Given task 1: Convert the entries below the passage into a JSON list of strings, with one string for each line and blank lines omitted. Include every entry, but leave the pictures out.

Text section:
....
People will ultimately rise up when they are being cruelly oppressed. Apartheid in South Africa came to an end, nations in Latin America are rising up against unjust and cruel corporate exploitation of their national resources. Dictators such as Suharto in Indonesia, Marcos in the Philippines and Pinochet in Chile have seen their powers come to an end. Many other military regimes in Africa and Latin America have been overthrown, much to the concern of the Unites States governments, which looked kindly on the foreign collaborators who supported the big-money industries while their poverty rates were steadily increasing.

That is also how the World Bank and the IMF have often lost their victims, after having first bled them virtually dry through loan payback money. The new more or less leftist regimes in Latin America are standing up to big money, saying 'Enough' and focusing on improving the standard of living for their millions of poor people instead of piling up money in greedy Western banks as payments on indecent IMF loans. [1]

Turning to the global problem of world hunger seen against the rapid increase in the world population, there is no foundation for the theory that the whole problem is the overpopulation of the world. As a widely renowned authority on the subject of world hunger, Professor Jean Ziegler (UN Special Rapporteur on the Right to Food and author of various books on globalization and on what he calls the crimes committed in the name of global finance and capitalism) attests in his book 'L'empire de la honte' (Editions Fayard – 'Empire of Shame', translated in 14 languages but not in English) that enough food can be provided globally for twice the number of the current world population of 6.6 billion. Drastic measures are needed, however, to assure that food supplies be more evenly distributed and not wasted as is very often the case today.
....
Text and element pointing entries:
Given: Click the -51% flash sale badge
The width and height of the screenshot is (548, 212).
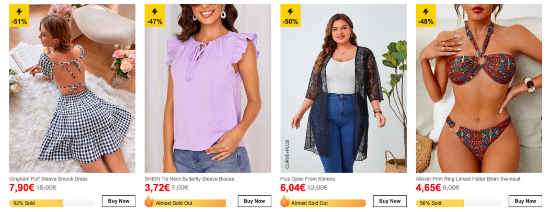Looking at the screenshot, I should [x=19, y=16].
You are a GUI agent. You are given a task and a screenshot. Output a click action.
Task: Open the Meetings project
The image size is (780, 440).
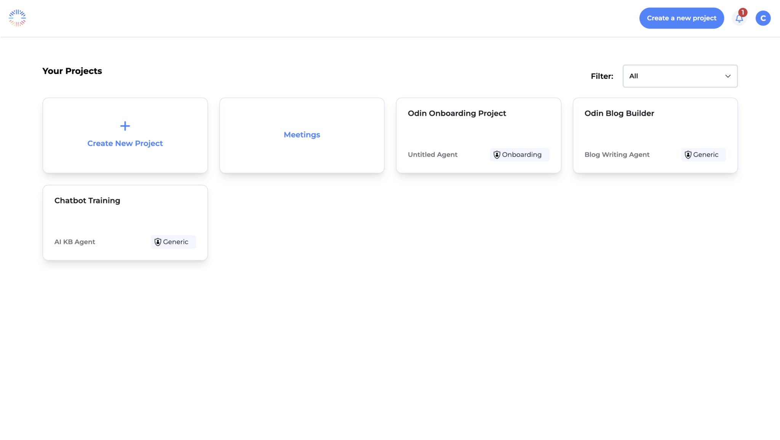tap(301, 135)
....
Given task 2: Why does the passage reject the theory that overpopulation is the whole cause of world hunger? Answer in one to three sentences.

Task answer 1:
[
  "Given: Click the -51% flash sale badge",
  "The width and height of the screenshot is (548, 212).",
  "Looking at the screenshot, I should [x=19, y=16].",
  "You are a GUI agent. You are given a task and a screenshot. Output a click action.",
  "Task: Open the Meetings project",
  "The image size is (780, 440).",
  "tap(301, 135)"
]

Task answer 2: The passage cites Professor Jean Ziegler, who attests in "L'empire de la honte" that the world can produce enough food for twice its current population of 6.6 billion. In the passage's view, the problem is therefore uneven distribution and waste, which require drastic measures.